Your instructions – Check each line of the entries for "flag" and report the ones that have it.

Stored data
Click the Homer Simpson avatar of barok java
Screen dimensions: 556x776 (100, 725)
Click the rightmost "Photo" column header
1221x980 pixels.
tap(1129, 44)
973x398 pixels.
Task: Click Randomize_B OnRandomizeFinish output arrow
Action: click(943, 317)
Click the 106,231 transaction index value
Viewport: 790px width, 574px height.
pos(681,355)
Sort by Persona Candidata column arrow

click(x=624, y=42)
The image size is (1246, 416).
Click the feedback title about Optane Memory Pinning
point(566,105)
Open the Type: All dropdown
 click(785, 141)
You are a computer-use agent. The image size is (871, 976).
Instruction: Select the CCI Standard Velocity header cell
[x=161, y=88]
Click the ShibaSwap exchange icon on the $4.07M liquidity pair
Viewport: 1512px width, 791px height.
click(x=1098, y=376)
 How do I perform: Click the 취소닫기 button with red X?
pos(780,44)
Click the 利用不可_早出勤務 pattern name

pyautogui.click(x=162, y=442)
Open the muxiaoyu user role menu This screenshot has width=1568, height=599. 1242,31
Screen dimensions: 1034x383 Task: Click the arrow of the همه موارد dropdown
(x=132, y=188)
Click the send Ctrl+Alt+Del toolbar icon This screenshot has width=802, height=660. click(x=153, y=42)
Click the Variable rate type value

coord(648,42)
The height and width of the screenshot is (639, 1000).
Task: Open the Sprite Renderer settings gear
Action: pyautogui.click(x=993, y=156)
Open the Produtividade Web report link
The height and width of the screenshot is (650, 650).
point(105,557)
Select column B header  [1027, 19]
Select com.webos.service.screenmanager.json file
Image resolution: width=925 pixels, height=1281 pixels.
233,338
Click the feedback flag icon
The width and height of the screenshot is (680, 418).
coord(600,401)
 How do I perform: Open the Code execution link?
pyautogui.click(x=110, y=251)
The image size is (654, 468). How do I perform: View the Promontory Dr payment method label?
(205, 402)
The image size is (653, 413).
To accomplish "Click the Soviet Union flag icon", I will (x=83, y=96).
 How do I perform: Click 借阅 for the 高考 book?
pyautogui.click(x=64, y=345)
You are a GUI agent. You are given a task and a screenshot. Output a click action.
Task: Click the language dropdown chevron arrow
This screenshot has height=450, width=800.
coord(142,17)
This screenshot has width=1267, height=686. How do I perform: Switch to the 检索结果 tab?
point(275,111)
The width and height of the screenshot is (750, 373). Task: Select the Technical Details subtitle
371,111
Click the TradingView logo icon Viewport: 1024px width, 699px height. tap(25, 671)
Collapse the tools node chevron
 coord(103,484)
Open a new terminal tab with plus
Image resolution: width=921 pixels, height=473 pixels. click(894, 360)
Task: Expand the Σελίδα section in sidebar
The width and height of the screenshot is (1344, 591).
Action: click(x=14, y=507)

Result of the task –
Click the feedback flag icon
To accomplish "Click the Soviet Union flag icon", I will (x=83, y=96).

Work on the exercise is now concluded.